Ocepar sugere descontos nas tarifas do pedágio

O superintendente da Ocepar – Organização das Cooperativas do Estado do Paraná, Nelson Costa, e o presidente do grupo mineiro Tectrans (Técnicos em Transportes), Silvestre de Andrade Puty Filho, foram ouvidos ontem pela CPI do Pedágio na Assembléia Legislativa.

O representante da Ocepar apresentou estudo realizado pela entidade em conjunto com a Faep sobre o impacto dos reajustes das tarifas de pedágio sobre a economia do Estado. Os custos representam até 40% do valor do produto transportado pelos caminhoneiros. A exportação de milho e a correção de solos em calcário são dois exemplos de atividades prejudicadas.
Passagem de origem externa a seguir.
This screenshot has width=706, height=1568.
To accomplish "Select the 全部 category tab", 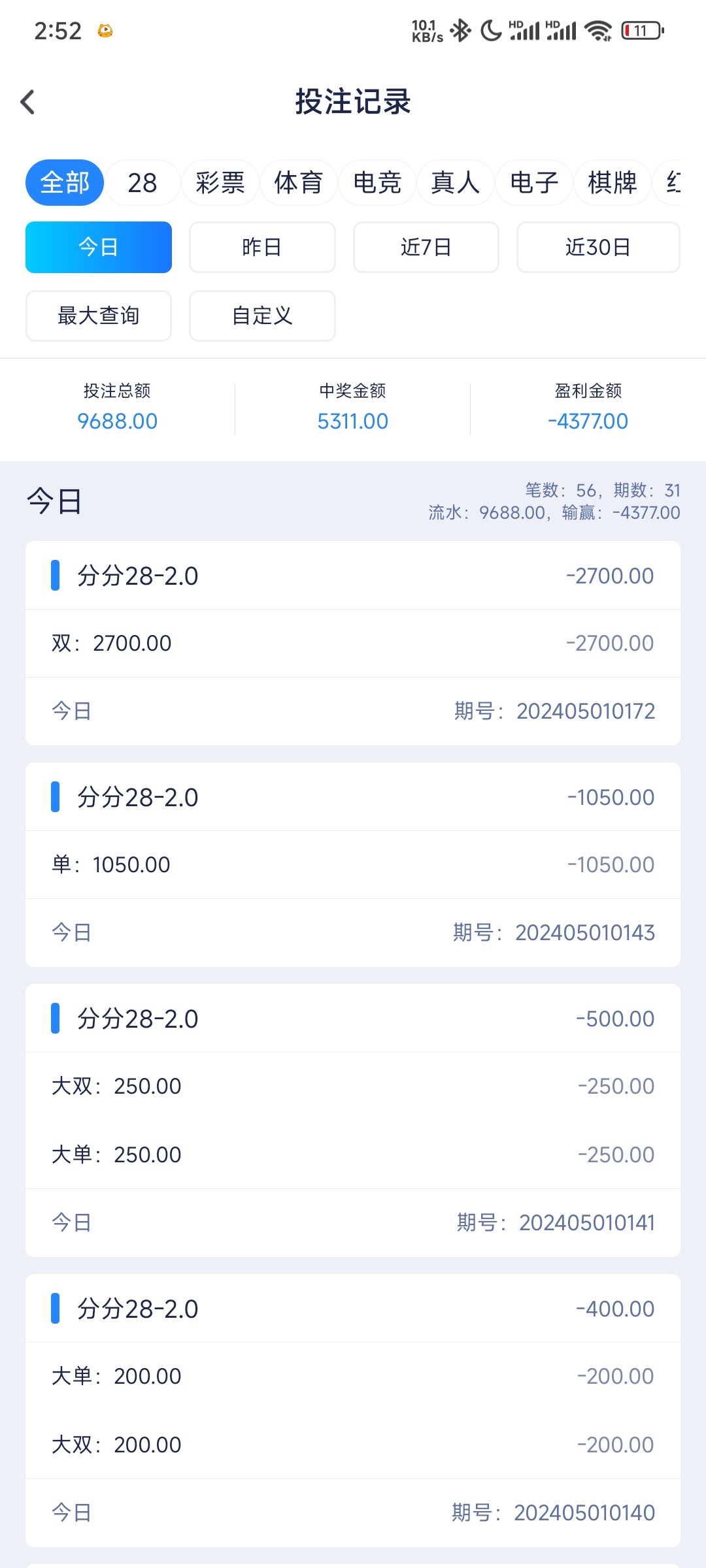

A Ocepar, segundo ele, não é contra a cobrança das tarifas, mas a favor da redução do preço em 40% para os produtos mais penalizados. Sugeriu descontos para o transporte de produtos agrícolas, corretivos e fertilizantes, a criação de uma agência reguladora de infra-estrutura, a formação de centrais de frete junto às praças de pedágio e ao Porto de Paranaguá. Costa ressaltou que o custo do pedágio entre Foz do Iguaçu e Paranaguá equivale a 6,6% do custo operacional da produção. No caso do calcário, o pedágio representa 40,42% do valor do produto quando transportado de Almirante Tamandaré a Cascavel.